===== Page text
# What is this big huge beetle?



## Moltar (Oct 11, 2007)

I'm in Maryland (US) on the eastern shore. i've seen a few of these big, clumsy black beetles around. Can somebody tell me what this is? If appropriate and safe i may set it up in a jar for my young nephew so any keeping requirements would also be helpful. Thanks!


----------



## BeetleExperienc (Oct 11, 2007)

*Geotrupid...*

Looks like a Geotrupid (earth boring dung beetle)

possibly: http://bugguide.net/node/view/45681/bgimage


----------



## Moltar (Oct 11, 2007)

Thanks! Dung beetle, huh? That would explain the crappy attitude... (hah!)


----------



## BeetleExperienc (Oct 11, 2007)

*-or- X. jamaicensis*

My other guess would be a female Xyloryctes jamaicensis:

http://bugguide.net/node/view/3310/bgimage


----------



## Moltar (Oct 11, 2007)

I'm thinking your first suggestion was correct. It doesn't have the little triangle at the base of the wing... covers. I dunno the proper terms w/ insects. Also the (carapace?) is smoothly round where it would have angles with the Xyloryctes.


----------



## BeetleExperienc (Oct 11, 2007)

yeah, it's hard to tell, but I'm now leaning more toward Xyloryctes jamaicensis based on head shape (seems like it has more of a Dynastes head shape). I was thinking it would be a bit late in the year for them, but bugguide has them showing up in Sep.

Was this during the day or at night and did you see any with horns?

Try banana for food, should work with whichever of the two that one is...


----------



## BeetleExperienc (Oct 11, 2007)

yeah, I see what you mean. I keep swapping between your pic and these two:

http://bugguide.net/node/view/9536/bgimage

http://bugguide.net/node/view/36664/bgimage


----------



## Moltar (Oct 11, 2007)

I think i'll drop it back in the mulch pile outside. It was trying to get in under the door sill, attracted to the heat i suppose. It was during the mid-afternoon. Today is the first chilly day we've had this year. It actually feels like fall here. looking more closely now i se that triangle both in this specimen and in the photo of the Geotrupid. The fur on the underside is rust colored, almost orange. It's also very clutzy.
==========
===== Dataset
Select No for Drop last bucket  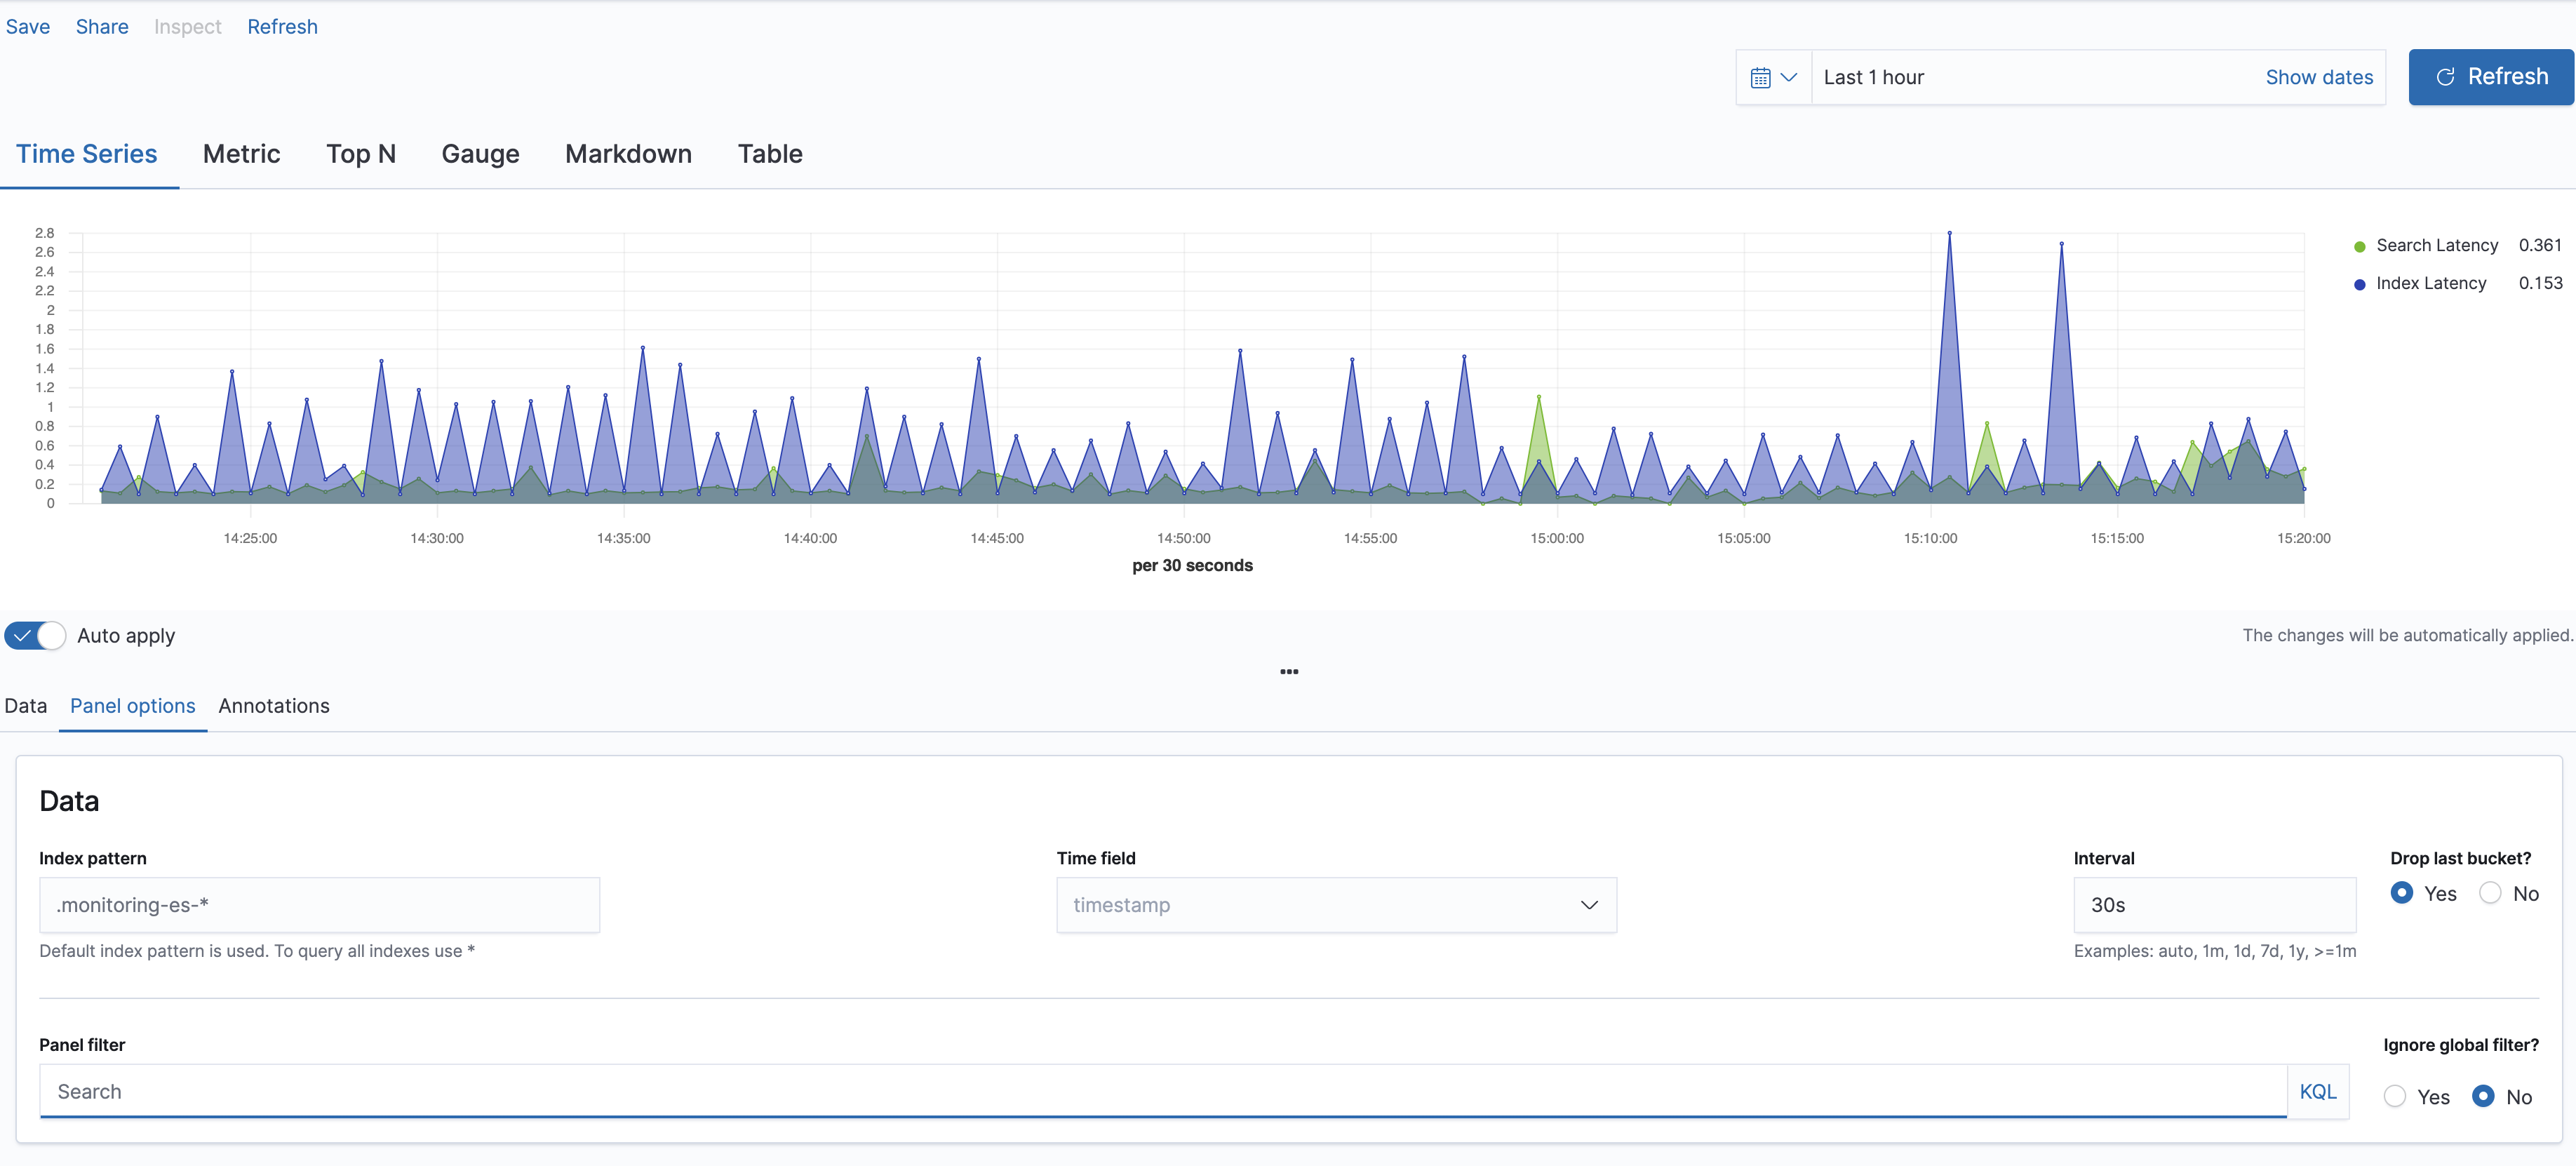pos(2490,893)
==========
===== Dataset
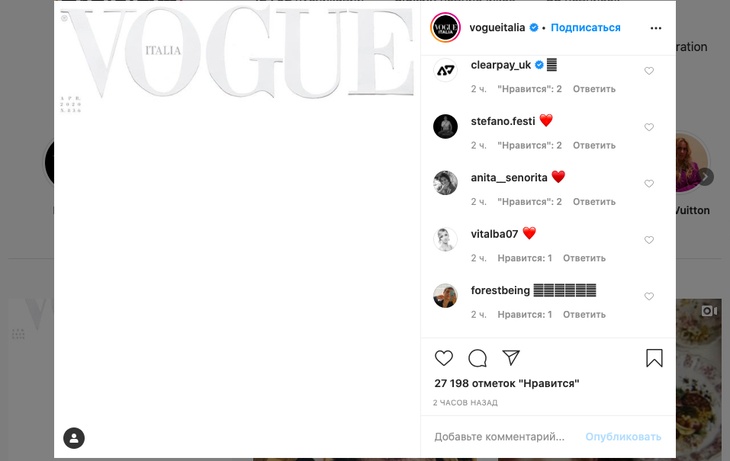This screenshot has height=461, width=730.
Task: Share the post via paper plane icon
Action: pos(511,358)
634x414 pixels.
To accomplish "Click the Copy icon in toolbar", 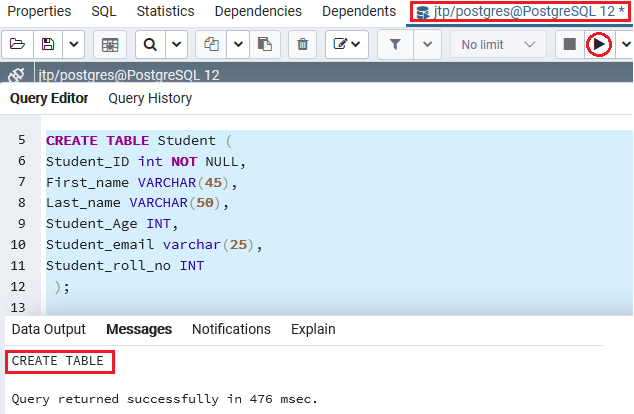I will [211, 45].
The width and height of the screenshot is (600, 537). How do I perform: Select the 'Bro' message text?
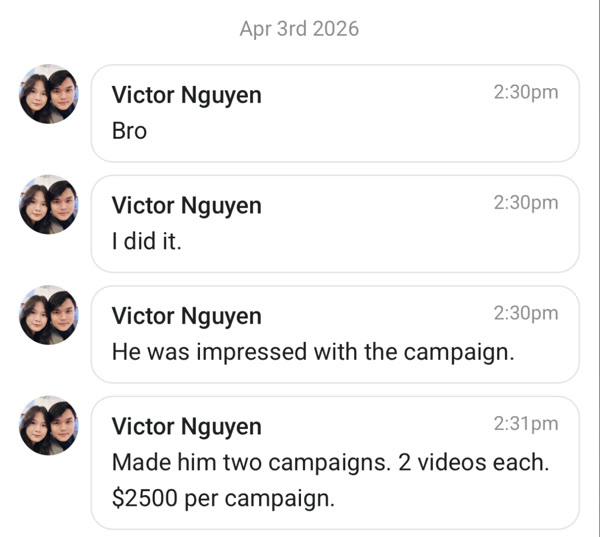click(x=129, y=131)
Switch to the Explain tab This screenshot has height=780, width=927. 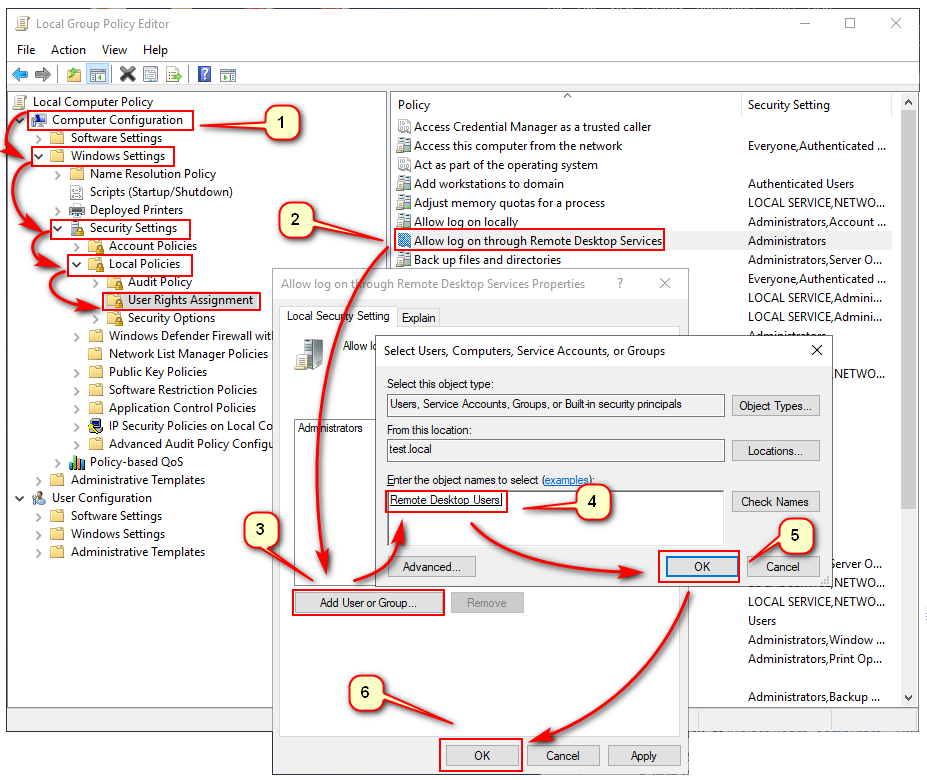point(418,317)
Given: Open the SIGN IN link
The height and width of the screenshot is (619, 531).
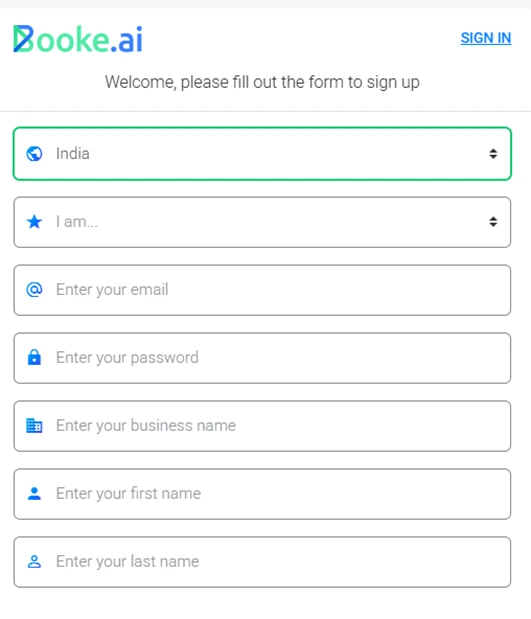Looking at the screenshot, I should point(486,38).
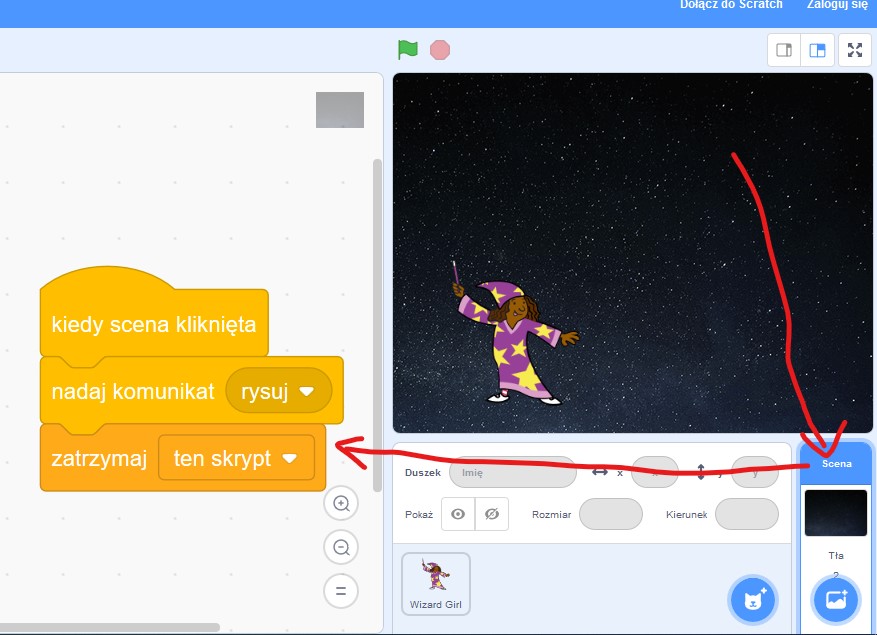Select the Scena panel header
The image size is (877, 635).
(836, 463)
==========
_Brief_
Please write out the part of the beetle thread that begins at the words "http://bugguide.net/node/view/9536/bgimage" and stops after "also very clutzy.", keeping every word unchanged.

_Answer for the task_
http://bugguide.net/node/view/9536/bgimage

http://bugguide.net/node/view/36664/bgimage


----------



## Moltar (Oct 11, 2007)

I think i'll drop it back in the mulch pile outside. It was trying to get in under the door sill, attracted to the heat i suppose. It was during the mid-afternoon. Today is the first chilly day we've had this year. It actually feels like fall here. looking more closely now i se that triangle both in this specimen and in the photo of the Geotrupid. The fur on the underside is rust colored, almost orange. It's also very clutzy.